I saw a few other people in the parking lot getting into their cars but other than that the path ahead looked deserted. I set out west with my ear buds in place and my Pandora put on play. Within minutes I was surrounded by nothing but trees. All of a sudden a thought struck me: bears. Bears are everywhere and especially in woods. What if a bear came out of the woods and confronted me on the trail? What would I do? There was no one in sight. No one to help me, call 911 or scare off my grizzly attacker. My heart started pounding faster and faster. And it wasn't because of the pace of my run. Fear sent my heart sprinting. 
Then I looked up and there she stood. No, not a bear…. A deer. Out of the thick brush to my left came a stately, regal deer. She was alone, just like all of my other deer encounters. She stopped, stood stalk still and then turned her head and gazed at me. 
I stopped, too. I didn't want to scare her. I didn't want her to charge me (do deer charge humans?). And most importantly I didn't want her to wake up any bears in the vicinity! 
We both stood there for a few moments. Neither of us moved a muscle. It seemed as though we were barely breathing. The deer didn't appear to be going anywhere anytime soon, so I turned to run back toward my car. Usually deer don't scare me but with my bear fears already very much alive even the sight of a deer spooked me.
As I ran back in the direction I had come I decided to turn my head back to see if the deer was still there. There she was, slowly making her way across the path into the brush on the other side. She didn't appear startled or phased by my presence or the sound of my pounding feet against the gravel. She peacefully, gracefully climbed into the wood and disappeared from view. 
At that moment I was struck by the overwhelming presence of God. Once again I was stopped dead in my tracks…. Don't run in fear. Don't let anxiety rule and define your actions. Continue forward in peace and assurance that God will number your steps and protect you on the journey. 
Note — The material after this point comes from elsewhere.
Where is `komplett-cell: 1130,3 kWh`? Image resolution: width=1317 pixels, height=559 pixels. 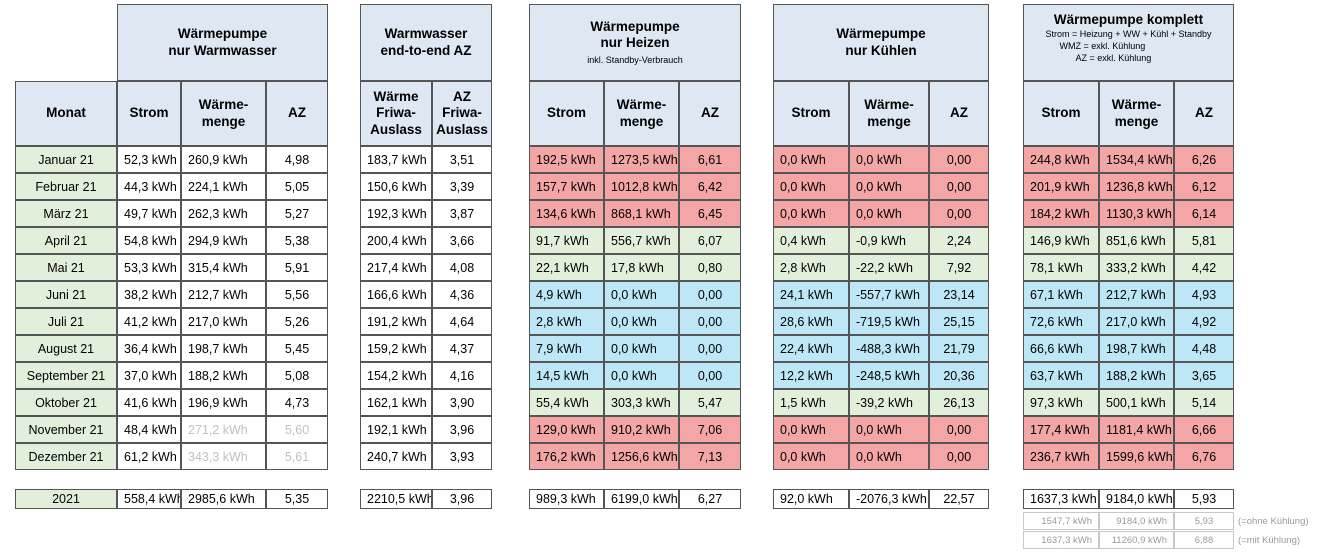
komplett-cell: 1130,3 kWh is located at coordinates (1136, 214).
With a renewed energy and peace I turned back around and started running again, away from my car and the parking lot, and deeper into the woods. God had sent that deer to me as a reminder that He would protect me and guide my steps. I just needed to trust Him and run in the confidence of His protection.
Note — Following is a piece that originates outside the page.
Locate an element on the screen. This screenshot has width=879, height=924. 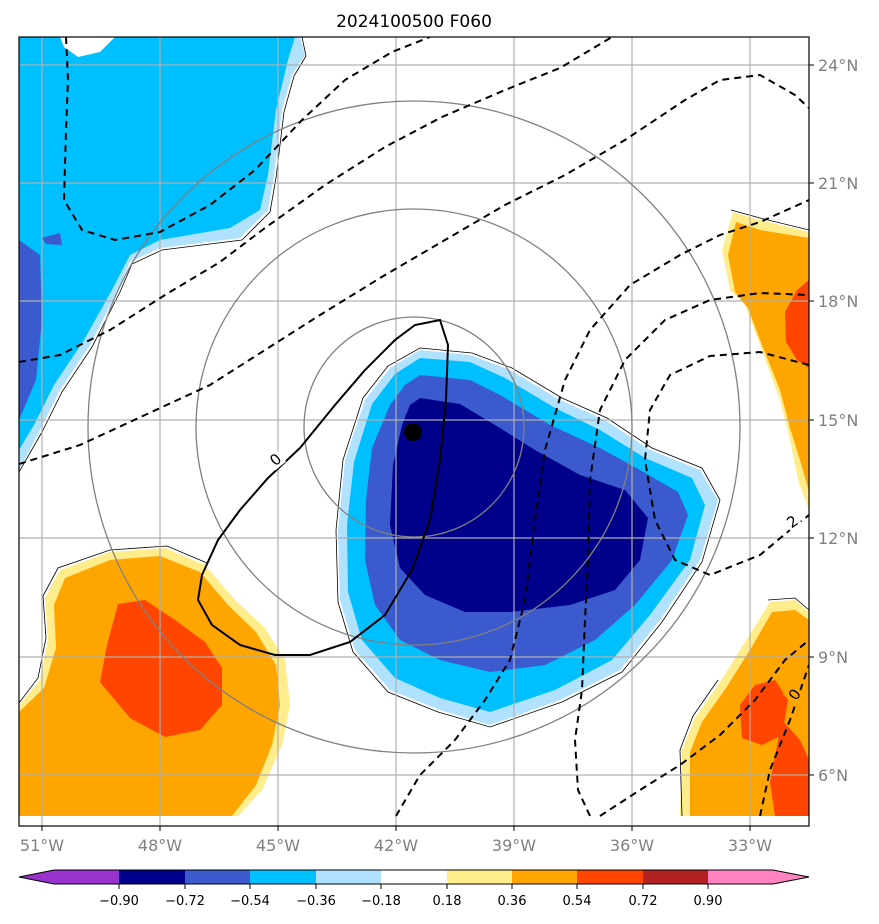
nw-cutout is located at coordinates (88, 47).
The decision to keep running certainly didn't appear monumental. After all I was only running a few miles, not finishing a marathon or running for some grand cause. But what that run meant for my soul was immensely important to me. By continuing to run I chose to continue to surrender my life to Christ, casting off fear and trepidation so that I could run with faith planted securely in Almighty God. To keep running I had to relinquish my grip on my own physical security and entrust the preservation of my life into the  care and concern of God.
For me the simple decision to keep running along the path was a surrender of my fear and my worries. The deer sent to me by God was my reminder that to follow Him I must yield all of myself to Him, even my inner hesitations and fears so I can run with wholehearted devotion and dedication to bring glory to the King of Kings.